* TASK:
Extract every one of the lines below and reproduce them verbatim.

* DATASET ENTRIES:
────
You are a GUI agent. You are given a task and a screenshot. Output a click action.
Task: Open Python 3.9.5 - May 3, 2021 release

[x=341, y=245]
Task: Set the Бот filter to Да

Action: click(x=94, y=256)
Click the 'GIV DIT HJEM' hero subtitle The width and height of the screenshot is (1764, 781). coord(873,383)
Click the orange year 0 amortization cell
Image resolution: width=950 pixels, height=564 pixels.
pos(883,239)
────
* EXPECTED ANSWER:
You are a GUI agent. You are given a task and a screenshot. Output a click action.
Task: Open Python 3.9.5 - May 3, 2021 release

[x=341, y=245]
Task: Set the Бот filter to Да

Action: click(x=94, y=256)
Click the 'GIV DIT HJEM' hero subtitle The width and height of the screenshot is (1764, 781). coord(873,383)
Click the orange year 0 amortization cell
Image resolution: width=950 pixels, height=564 pixels.
pos(883,239)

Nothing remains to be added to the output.